**Description of the task:** Using the entries that follow, write out the line containing "Coolmath4Kids (39, 2230)", the line containing "Coolmath4Parents (45, 2348)", and every line between them, exactly and nothing else.

++++ The data ++++

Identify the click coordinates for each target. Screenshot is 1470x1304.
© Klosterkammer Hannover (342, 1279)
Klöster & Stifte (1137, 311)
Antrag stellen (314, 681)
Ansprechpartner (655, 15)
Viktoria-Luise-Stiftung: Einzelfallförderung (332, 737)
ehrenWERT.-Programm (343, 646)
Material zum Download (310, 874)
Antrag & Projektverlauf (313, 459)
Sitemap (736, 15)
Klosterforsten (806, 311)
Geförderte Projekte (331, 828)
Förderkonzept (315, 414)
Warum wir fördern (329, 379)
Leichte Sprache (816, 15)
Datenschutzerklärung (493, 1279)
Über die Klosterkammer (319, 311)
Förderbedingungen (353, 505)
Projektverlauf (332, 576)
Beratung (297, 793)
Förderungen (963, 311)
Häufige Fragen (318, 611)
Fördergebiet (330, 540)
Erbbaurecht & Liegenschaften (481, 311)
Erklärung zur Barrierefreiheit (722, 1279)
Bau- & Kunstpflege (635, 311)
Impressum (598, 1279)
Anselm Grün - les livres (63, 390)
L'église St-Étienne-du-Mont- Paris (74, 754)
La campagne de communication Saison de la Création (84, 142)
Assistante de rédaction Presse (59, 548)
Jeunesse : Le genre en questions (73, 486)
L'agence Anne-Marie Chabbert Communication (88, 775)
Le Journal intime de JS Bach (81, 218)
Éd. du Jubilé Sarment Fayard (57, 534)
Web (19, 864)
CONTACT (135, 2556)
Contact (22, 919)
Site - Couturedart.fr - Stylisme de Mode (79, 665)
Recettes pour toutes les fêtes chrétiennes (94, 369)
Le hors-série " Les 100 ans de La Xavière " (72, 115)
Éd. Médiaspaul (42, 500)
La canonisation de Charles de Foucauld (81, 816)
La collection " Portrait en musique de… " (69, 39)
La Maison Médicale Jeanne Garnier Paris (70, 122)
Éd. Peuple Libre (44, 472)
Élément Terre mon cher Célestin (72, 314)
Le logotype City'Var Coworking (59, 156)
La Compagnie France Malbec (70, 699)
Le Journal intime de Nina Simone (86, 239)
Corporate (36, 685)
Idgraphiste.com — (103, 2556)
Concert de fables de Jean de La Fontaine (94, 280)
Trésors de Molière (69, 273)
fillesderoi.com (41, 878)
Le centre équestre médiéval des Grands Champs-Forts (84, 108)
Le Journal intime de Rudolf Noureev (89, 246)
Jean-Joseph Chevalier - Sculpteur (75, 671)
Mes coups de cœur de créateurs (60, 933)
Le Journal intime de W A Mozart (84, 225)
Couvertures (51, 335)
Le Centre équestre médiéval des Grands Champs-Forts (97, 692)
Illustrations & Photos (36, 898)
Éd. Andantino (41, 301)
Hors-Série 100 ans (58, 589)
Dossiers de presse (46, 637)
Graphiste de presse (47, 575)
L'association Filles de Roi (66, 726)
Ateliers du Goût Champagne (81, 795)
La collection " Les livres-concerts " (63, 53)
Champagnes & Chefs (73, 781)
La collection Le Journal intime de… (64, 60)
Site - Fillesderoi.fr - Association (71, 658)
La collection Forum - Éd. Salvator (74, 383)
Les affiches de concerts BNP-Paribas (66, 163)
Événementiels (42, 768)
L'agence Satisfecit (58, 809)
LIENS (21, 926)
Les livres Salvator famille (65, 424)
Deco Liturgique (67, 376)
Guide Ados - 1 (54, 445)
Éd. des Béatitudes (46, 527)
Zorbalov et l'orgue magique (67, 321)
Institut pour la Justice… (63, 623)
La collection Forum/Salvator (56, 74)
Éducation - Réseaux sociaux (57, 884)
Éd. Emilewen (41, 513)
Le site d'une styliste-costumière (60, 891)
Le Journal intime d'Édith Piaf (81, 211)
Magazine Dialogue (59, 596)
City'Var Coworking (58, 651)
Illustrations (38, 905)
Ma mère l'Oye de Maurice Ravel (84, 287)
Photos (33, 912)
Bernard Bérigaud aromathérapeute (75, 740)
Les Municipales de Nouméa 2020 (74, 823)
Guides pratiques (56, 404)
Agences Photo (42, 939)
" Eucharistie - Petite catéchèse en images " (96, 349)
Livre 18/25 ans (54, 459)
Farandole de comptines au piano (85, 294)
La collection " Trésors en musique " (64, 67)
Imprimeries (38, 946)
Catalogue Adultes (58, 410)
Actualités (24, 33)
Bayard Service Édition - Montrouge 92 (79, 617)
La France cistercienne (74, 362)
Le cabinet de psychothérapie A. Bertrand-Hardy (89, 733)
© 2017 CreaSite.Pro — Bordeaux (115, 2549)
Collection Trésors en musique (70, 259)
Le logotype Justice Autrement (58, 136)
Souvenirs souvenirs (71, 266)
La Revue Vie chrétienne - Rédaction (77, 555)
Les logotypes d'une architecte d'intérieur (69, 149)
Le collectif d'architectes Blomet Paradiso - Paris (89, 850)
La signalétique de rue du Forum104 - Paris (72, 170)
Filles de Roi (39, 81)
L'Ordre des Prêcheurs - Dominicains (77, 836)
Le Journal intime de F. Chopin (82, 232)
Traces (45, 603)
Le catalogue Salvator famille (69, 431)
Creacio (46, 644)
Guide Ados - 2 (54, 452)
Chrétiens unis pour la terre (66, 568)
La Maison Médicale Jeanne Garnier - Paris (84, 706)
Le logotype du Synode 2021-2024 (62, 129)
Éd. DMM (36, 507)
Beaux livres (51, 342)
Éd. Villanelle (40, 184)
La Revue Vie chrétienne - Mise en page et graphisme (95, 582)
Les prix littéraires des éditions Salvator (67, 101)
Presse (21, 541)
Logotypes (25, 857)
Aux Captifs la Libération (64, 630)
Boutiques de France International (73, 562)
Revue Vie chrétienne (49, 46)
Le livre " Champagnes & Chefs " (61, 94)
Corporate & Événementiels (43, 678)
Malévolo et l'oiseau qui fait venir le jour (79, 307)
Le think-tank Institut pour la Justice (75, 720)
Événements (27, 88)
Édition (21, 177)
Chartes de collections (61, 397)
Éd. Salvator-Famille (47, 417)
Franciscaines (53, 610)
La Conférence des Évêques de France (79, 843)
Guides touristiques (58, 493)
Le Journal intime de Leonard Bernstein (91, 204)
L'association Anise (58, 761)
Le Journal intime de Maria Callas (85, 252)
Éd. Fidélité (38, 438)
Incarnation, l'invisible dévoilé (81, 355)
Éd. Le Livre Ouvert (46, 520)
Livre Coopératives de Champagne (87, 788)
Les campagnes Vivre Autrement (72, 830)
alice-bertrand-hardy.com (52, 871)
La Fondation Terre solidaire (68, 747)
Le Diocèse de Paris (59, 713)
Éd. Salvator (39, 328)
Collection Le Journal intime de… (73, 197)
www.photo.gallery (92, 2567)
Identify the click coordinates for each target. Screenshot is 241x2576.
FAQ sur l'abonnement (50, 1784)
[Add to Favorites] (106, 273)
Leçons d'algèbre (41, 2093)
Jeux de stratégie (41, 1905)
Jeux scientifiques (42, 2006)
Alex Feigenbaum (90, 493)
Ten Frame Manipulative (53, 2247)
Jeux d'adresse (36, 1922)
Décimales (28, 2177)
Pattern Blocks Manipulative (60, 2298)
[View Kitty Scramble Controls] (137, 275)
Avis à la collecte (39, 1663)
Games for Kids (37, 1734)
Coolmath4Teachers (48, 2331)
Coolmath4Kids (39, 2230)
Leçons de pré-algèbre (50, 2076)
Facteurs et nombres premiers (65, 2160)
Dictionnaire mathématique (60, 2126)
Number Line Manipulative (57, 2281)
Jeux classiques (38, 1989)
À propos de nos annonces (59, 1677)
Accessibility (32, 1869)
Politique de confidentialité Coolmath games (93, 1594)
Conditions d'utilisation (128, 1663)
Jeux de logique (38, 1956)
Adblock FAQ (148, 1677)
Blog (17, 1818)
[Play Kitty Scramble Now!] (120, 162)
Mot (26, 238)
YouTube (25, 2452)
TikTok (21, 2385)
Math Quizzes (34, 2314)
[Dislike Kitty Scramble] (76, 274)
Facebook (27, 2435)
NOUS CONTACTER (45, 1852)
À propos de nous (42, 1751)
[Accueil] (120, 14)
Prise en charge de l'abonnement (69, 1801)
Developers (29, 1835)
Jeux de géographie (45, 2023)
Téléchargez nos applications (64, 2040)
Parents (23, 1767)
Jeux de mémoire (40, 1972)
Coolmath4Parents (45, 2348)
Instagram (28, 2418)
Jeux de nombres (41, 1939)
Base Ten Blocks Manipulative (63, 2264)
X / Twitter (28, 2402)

++++

**Task answer:**
Coolmath4Kids (39, 2230)
Leçons de pré-algèbre (50, 2076)
Facteurs et nombres premiers (65, 2160)
Dictionnaire mathématique (60, 2126)
Number Line Manipulative (57, 2281)
Jeux classiques (38, 1989)
À propos de nos annonces (59, 1677)
Accessibility (32, 1869)
Politique de confidentialité Coolmath games (93, 1594)
Conditions d'utilisation (128, 1663)
Jeux de logique (38, 1956)
Adblock FAQ (148, 1677)
Blog (17, 1818)
[Play Kitty Scramble Now!] (120, 162)
Mot (26, 238)
YouTube (25, 2452)
TikTok (21, 2385)
Math Quizzes (34, 2314)
[Dislike Kitty Scramble] (76, 274)
Facebook (27, 2435)
NOUS CONTACTER (45, 1852)
À propos de nous (42, 1751)
[Accueil] (120, 14)
Prise en charge de l'abonnement (69, 1801)
Developers (29, 1835)
Jeux de géographie (45, 2023)
Téléchargez nos applications (64, 2040)
Parents (23, 1767)
Jeux de mémoire (40, 1972)
Coolmath4Parents (45, 2348)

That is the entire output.